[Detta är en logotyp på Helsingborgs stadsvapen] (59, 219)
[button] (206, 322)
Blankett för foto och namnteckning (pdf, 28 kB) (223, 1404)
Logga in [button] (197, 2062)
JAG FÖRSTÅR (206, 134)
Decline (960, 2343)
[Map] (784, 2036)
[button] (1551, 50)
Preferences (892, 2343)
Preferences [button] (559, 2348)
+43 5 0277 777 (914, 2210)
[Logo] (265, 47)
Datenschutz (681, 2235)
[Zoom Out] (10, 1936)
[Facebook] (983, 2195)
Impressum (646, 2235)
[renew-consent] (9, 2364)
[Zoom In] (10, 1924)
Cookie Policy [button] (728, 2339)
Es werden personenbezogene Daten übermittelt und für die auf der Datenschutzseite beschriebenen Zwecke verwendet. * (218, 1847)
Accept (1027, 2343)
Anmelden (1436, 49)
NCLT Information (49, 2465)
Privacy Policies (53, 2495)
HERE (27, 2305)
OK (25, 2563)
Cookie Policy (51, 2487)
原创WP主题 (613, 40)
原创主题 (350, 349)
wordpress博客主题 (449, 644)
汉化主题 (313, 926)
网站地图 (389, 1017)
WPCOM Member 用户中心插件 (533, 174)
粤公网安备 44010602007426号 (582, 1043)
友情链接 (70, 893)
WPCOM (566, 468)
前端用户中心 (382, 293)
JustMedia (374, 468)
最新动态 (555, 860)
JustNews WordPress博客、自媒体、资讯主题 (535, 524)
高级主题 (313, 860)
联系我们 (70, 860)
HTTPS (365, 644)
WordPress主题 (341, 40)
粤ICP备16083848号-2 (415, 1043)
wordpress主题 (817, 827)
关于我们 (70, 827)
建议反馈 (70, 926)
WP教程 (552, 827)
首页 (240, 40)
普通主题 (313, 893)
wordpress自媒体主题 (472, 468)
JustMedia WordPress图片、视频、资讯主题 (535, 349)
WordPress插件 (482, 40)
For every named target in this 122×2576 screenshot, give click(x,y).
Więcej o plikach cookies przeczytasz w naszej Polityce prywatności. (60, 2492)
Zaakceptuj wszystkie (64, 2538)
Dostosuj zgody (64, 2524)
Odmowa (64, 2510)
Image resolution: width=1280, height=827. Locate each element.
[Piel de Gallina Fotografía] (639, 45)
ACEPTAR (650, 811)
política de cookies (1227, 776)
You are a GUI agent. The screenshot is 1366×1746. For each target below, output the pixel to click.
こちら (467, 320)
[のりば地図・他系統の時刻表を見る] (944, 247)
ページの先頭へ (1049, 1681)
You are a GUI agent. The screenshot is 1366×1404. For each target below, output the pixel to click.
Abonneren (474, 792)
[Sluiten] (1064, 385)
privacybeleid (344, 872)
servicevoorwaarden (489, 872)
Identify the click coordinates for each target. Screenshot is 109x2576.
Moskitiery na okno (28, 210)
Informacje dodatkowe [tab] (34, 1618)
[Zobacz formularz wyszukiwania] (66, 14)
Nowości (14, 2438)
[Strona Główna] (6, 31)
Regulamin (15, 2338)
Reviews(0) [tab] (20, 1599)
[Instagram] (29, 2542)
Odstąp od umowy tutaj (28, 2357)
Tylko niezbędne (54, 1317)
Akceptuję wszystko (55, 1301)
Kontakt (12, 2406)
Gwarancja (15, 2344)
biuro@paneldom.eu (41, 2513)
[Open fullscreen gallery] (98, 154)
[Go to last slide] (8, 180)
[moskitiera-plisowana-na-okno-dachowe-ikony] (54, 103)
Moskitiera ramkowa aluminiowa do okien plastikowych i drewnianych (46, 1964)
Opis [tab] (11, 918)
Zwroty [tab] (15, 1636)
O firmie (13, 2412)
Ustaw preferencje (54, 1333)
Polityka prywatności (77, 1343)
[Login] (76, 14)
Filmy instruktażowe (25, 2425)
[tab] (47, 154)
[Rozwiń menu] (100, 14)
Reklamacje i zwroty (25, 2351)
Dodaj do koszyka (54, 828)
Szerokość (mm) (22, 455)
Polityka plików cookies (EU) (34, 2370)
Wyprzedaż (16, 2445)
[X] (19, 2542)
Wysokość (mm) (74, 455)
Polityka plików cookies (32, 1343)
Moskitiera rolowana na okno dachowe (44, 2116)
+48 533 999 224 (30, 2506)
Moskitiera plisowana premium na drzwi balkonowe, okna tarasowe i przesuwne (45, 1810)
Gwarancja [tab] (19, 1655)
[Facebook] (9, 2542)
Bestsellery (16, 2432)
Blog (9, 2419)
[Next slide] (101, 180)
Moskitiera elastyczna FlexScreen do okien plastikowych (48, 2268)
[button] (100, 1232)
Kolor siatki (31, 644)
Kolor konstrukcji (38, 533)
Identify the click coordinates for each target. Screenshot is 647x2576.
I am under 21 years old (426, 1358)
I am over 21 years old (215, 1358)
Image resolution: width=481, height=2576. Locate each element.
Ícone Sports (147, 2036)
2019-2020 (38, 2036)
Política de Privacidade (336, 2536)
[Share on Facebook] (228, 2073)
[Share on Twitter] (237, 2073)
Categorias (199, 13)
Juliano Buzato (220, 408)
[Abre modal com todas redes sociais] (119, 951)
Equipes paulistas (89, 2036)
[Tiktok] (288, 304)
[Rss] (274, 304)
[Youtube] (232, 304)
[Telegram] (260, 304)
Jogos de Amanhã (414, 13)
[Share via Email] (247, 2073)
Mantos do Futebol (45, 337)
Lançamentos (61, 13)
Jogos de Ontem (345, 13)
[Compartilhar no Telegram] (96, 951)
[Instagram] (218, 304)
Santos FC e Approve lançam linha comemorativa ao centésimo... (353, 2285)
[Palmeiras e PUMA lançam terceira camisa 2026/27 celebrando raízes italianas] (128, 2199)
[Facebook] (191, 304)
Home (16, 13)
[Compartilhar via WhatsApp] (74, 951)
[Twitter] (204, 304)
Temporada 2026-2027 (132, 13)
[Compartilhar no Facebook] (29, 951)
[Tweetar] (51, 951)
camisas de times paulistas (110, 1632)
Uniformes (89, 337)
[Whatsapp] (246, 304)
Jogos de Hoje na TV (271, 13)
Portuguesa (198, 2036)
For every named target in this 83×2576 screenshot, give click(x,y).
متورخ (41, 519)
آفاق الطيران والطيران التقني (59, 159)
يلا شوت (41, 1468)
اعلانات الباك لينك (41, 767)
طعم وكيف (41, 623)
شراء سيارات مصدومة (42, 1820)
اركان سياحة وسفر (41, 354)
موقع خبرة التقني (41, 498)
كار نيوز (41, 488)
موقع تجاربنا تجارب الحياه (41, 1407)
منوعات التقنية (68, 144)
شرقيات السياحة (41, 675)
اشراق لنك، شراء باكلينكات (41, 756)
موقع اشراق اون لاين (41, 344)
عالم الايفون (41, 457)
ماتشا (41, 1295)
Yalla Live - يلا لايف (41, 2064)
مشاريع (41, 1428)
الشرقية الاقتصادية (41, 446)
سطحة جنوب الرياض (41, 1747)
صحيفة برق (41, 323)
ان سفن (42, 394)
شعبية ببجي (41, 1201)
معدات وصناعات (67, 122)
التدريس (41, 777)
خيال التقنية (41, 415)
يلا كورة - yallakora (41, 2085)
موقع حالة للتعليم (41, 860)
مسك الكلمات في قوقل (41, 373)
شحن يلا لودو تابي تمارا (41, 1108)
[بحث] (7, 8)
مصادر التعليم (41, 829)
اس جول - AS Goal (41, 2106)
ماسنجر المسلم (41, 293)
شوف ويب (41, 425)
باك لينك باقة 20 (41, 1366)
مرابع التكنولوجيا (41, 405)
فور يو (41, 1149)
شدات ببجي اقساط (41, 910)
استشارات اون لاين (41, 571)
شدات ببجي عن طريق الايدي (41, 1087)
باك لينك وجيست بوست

* * * * *

**WHAT THE EXERCISE ASKS**
From the entries above, copy each line that holds "okno".

**OUTPUT OF THE TASK**
Moskitiery na okno (28, 210)
[moskitiera-plisowana-na-okno-dachowe-ikony] (54, 103)
Moskitiera rolowana na okno dachowe (44, 2116)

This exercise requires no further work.